===== Selected text

# What exactly is a trading system?



## Santob (29 May 2008)

Another one of the newbie "dumb questions". 

I've been reading various material over the past few months - and almost all of these refer to a system or a trading system that one uses. I'm having trouble understanding what the concept of a "system" is. Is it basically the rules you use to trade?

So in theory can I say "My system involves me throwing a dart at a list of companies, and another two darts at a calendar to decide when to buy and sell"? abstract example I know, but follow me on this.

More realistically, does a trading "system" mean - the factors that govern  decisions about:

1) Entry time and price
2) Position sizing
3) Stop Loss
4) Exit time and price

So in essence, you simply repeat the same system over a number of trades until you decide whether you tweak some of the above factors or not?

In the trades I've done in the past, bascially I didn't have any explicit "system" that i've used. Essentially I would look at a chart, determine if theres a trend, find out any major lines of support or resistance, and look at the volume activity. I would buy a number of shares based on a total amount I was happy to spend, and also set a price below which if it drops, I would accept the loss and get out. 

Have I been using a system of sorts this whole time without knowing it?


----------



## white_goodman (29 May 2008)

ill be interested to see responses to this, my "system" atm is basically copying my dads trades with some success lol


----------



## tcoates (29 May 2008)

It covers the items that you mention below such as position sizing and money management. One starting point is here...

http://www.investopedia.com/university/tradingsystems/default.asp

Tim


----------



## tcoates (29 May 2008)

And...

http://www.mfglobal.com.au/documents/tutorials/DevelopTradePlan/index.asp

Tim


----------



## Santob (29 May 2008)

tcoates, great links. Thanks for that.


----------



## Trembling Hand (29 May 2008)

All the money management entry & exit stuff is all fine.....ya ya yah

But a trading system is nothing unless you have proof that it works. And not some crap from a guru that wrote a book 15 years ago. Or a couple of chart patterns that you think give you an edge. Either back-testing or real time sim if a short term system. If you haven't got the proven results and know why you got them you haven't got a system. With that as a prerequisite how many that think they have a system now haven't??


----------



## white_goodman (29 May 2008)

Santob said:


> tcoates, great links. Thanks for that.




seconded


----------



## tcoates (29 May 2008)

==========
===== Data lines

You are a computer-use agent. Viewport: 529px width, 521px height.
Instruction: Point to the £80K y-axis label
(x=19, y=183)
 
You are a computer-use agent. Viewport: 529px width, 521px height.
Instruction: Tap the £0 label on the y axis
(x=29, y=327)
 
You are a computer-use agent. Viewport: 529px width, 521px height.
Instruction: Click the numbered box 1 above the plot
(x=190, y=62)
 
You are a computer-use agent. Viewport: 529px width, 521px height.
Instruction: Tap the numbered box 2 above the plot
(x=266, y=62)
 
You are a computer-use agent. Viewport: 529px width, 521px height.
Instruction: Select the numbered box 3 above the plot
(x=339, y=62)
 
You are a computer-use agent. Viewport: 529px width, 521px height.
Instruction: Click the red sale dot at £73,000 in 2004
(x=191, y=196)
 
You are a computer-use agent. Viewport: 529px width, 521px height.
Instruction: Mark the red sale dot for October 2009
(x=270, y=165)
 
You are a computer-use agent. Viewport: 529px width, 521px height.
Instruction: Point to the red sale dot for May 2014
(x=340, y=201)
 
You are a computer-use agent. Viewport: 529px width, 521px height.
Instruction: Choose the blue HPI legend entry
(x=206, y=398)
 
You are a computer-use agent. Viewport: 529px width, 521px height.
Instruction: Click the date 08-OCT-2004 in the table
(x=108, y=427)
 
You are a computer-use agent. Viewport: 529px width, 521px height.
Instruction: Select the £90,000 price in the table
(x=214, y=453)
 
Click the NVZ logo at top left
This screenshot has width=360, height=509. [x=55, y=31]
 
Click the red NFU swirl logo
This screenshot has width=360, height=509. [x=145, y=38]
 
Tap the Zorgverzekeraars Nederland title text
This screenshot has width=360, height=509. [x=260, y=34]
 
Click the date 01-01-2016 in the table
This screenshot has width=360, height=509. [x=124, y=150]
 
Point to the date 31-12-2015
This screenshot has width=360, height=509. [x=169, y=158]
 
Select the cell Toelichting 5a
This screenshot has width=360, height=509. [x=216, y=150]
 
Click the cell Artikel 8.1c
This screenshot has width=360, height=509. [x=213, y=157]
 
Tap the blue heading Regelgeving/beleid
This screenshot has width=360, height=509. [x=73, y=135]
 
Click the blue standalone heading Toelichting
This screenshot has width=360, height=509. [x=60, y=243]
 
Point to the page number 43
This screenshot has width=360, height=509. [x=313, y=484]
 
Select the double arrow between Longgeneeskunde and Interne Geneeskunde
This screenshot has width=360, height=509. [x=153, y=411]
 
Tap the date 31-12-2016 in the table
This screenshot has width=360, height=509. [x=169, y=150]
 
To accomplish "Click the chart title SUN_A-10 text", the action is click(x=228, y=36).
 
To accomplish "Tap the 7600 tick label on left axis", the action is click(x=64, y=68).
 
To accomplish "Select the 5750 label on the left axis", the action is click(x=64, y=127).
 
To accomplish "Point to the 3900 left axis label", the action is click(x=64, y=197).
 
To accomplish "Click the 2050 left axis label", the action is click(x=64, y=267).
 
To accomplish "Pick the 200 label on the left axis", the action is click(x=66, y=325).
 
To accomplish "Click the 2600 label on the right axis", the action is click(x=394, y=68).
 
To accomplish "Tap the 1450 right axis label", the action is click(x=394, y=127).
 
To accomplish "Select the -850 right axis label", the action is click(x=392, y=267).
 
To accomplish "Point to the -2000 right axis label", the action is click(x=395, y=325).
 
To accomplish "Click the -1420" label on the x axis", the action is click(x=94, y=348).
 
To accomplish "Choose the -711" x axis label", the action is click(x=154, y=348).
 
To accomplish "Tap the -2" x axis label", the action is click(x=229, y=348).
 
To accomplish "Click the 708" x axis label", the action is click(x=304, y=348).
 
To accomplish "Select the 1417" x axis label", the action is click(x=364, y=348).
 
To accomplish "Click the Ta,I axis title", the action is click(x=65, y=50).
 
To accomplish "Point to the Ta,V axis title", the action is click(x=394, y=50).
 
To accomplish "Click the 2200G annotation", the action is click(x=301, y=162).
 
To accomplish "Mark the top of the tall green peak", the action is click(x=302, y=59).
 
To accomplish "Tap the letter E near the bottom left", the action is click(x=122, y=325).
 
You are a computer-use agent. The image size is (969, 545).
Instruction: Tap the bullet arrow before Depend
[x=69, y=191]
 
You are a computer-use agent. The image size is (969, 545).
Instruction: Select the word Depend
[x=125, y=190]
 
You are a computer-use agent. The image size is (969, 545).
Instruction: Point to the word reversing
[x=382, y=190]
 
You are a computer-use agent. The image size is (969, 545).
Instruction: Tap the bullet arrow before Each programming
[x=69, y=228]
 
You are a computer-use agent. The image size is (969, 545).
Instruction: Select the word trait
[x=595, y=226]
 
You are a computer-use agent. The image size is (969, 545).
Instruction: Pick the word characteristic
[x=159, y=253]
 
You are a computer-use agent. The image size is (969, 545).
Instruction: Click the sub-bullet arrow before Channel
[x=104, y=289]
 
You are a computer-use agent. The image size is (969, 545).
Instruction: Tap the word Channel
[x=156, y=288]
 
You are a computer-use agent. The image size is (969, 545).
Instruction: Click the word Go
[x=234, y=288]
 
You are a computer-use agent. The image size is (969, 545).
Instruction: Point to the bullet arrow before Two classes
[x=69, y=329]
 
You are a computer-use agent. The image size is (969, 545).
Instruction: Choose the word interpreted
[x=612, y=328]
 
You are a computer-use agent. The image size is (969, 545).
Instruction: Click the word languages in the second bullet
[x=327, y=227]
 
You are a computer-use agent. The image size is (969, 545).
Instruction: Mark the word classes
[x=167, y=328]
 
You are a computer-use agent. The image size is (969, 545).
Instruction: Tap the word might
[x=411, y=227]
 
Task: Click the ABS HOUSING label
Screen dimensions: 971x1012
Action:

==========

_Given instruction 1_. Copy the rows verbatim, starting with the line that contains "Select the cell Toelichting 5a" and going on through the line that contains "This screenshot has width=360, height=509. [x=313, y=484]".
_Given instruction 2_. Carry on the forum thread about what a trading system is from the point where it stops.
The rows have no connection to the forum thread about trading systems.

_Answer 1_.
Select the cell Toelichting 5a
This screenshot has width=360, height=509. [x=216, y=150]
 
Click the cell Artikel 8.1c
This screenshot has width=360, height=509. [x=213, y=157]
 
Tap the blue heading Regelgeving/beleid
This screenshot has width=360, height=509. [x=73, y=135]
 
Click the blue standalone heading Toelichting
This screenshot has width=360, height=509. [x=60, y=243]
 
Point to the page number 43
This screenshot has width=360, height=509. [x=313, y=484]

_Answer 2_.
> All the money management entry & exit stuff is all fine.....ya ya yah



Think the problem is that people see the money they can (could) make on the market and go "I can do that". After all, if you got a bit of cash, throw it in. It is not like you need to do an interview first to determine your ability or suitability. But that is all covered in your "You're not smart enough" thread.



> But a trading system is nothing unless you have proof that it works. And not some crap from a guru that wrote a book 15 years ago.



Depends on who the guru is  Would like think that core concepts like 2% rule (covered by Elders and Van Tharp?) would stand the test of time.



> With that as a prerequisite how many that think they have a system now haven't??



Because trading is so easy (sarcasm) why bother. see also first paragraph. 

I think the original poster(s) for this thread wanted a starting point. And recognizing this they needed a plan (of some sort) did the right think and starting asking questions.

Tim


----------



## white_goodman (29 May 2008)

Trembling Hand said:


> All the money management entry & exit stuff is all fine.....ya ya yah
> 
> But a trading system is nothing unless you have proof that it works. And not some crap from a guru that wrote a book 15 years ago. Or a couple of chart patterns that you think give you an edge. Either back-testing or real time sim if a short term system. If you haven't got the proven results and know why you got them you haven't got a system. With that as a prerequisite how many that think they have a system now haven't??




a system that provides negative results is still a system, jsut a bad one lol


----------



## Santob (29 May 2008)

tcoates said:


> I think the original poster(s) for this thread wanted a starting point. And recognizing this they needed a plan (of some sort) did the right think and starting asking questions.
> 
> Tim




Correct. 

And more so, There are always considerations I work through, albeit mentally and not formally written or documented, that might form the skeleton of a system. But I was looking for guidance, on whether I am totally missing the point on what constitutes a system. It seems to me that the words "system" and "process" can be interchanged in terms of trading. Ie the steps that are part of ones system, is the process that one goes through when trading?


----------



## tcoates (29 May 2008)

> Ie the steps that are part of ones system, is the process that one goes through when trading




Fair statement.

Look at it from a software development perspective...

Analysis -> 
Design -> 
Implementation -> 
Testing (Post Mortem) -> 
Deployment

Tim


----------



## SGB (29 May 2008)

In my view there are 4 pillars to a system.

1.	Psychology - Emotions
2.	Conditions – set of objective rules
3.	Analysis – input covering the conditions
4.	Management – Managing the trade

A brief overview

Psychology 
The system needs to be developed to suit what personality style you are. 
•	How much risk can I handle that is exposed to each trade?
•	What drawdown level that I can emotionally manage.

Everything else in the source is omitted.